17 maart 2012

Stilzwijgende verlenging contract via algemene voorwaarden.

Categorie: Contractenrecht

Algemene voorwaarden kunnen nuttig zijn bij het zaken doen. Een gespecialiseerde advocaat kan passende algemene voorwaarden opstellen. Bedrijven hebben geen consumentenbescherming. Daardoor kan stilzwijgende verlenging van een contract in de algemene voorwaarden geregeld worden. Consumenten mogen niet meer door stilzwijgende verlenging aan contract gebonden worden.

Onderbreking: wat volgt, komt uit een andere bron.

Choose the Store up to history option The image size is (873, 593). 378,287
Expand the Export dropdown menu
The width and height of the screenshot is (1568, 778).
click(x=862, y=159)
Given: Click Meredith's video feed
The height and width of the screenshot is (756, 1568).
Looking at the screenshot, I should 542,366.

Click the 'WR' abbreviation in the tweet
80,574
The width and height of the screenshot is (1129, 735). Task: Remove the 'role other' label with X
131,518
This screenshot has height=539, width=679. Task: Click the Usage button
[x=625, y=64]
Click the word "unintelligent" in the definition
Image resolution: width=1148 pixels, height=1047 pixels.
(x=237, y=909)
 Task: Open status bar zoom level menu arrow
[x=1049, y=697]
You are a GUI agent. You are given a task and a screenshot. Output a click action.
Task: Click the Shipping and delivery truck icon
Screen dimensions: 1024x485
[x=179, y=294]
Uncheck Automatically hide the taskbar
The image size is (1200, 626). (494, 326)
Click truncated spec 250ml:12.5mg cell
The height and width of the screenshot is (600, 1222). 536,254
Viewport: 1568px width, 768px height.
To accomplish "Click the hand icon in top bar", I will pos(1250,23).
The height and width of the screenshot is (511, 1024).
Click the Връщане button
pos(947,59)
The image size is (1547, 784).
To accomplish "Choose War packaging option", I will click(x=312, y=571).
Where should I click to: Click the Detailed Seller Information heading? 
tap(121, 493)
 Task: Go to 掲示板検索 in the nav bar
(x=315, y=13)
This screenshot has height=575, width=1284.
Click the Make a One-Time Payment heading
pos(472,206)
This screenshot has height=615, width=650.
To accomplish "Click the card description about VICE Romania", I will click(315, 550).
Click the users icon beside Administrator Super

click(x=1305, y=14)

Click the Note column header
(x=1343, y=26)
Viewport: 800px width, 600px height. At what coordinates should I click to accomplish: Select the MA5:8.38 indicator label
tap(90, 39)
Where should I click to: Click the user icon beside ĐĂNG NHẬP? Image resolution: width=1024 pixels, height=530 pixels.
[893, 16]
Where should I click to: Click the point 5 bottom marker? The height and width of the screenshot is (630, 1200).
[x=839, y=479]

Kwestie stilzwijgende verlenging

Een voorbeeld van een kwestie waar een bedrijf door stilzwijgende verlenging niet van een contract af kwam door de gebruikte algemene voorwaarden (leveringsvoorwaarden). De eiser baseert de vorderingen op een van 2007 daterende overeenkomst tot afvalverwerking, voor twee jaar (24 maanden) aangegaan, doch op grond van de ‘leveringsvoorwaarden’ na het verstrijken van de looptijd stilzwijgend voor dezelfde duur verlengd.

Helaas voor de gedaagde klant gaat het hier niet om een consumentenrelatie doch om een handelsovereenkomst waarop niet (zonder meer) de bijzondere beschermende regels van Europese consumentenrichtlijnen en de daaruit voortgevloeide Nederlandse wettelijke implementatieregelingen van toepassing zijn. De grens van hetgeen waartoe eiser gerechtigd dan wel de klant gehouden is, wordt hoogstens ingeperkt door het bepaalde bij artikel 6:248 lid 2 BW (een tussen partijen geldende regel is niet van toepassing indien dat in de gegeven omstandigheden naar maatstaven van redelijkheid en billijkheid onaanvaardbaar zou zijn).

Anders dan de klant kennelijk zelf meent, kan zij dus gehouden worden aan het beding in de Algemene Voorwaarden.

Gevorderde incassokosten

De gevorderde incassokosten worden wel afgewezen: “Het voorgaande impliceert natuurlijk wel dat eiser over het verder naar omvang en samenstelling niet betwiste (en dus toe te wijzen) totaalbedrag slechts wettelijke handelsrente toegewezen zal worden vanaf 31 oktober 2010. Het impliceert tevens dat de mede gevorderde post ‘incassokosten’ afgewezen wordt. Daarvoor is niet beslissend of de gedaagde klant al dan niet terecht het optreden van een door eiser voor incasso ingeschakeld bureau laakt. Wel moet geconstateerd worden dat eiser SITA nodeloos, mogelijk voorbarig maar in ieder geval niet aan de hand van feitelijke informatie traceerbaar, een vorm van inspanning buiten rechte heeft doen verrichten waarvan de redelijke noodzaak noch de redelijke omvang vastgesteld kan worden.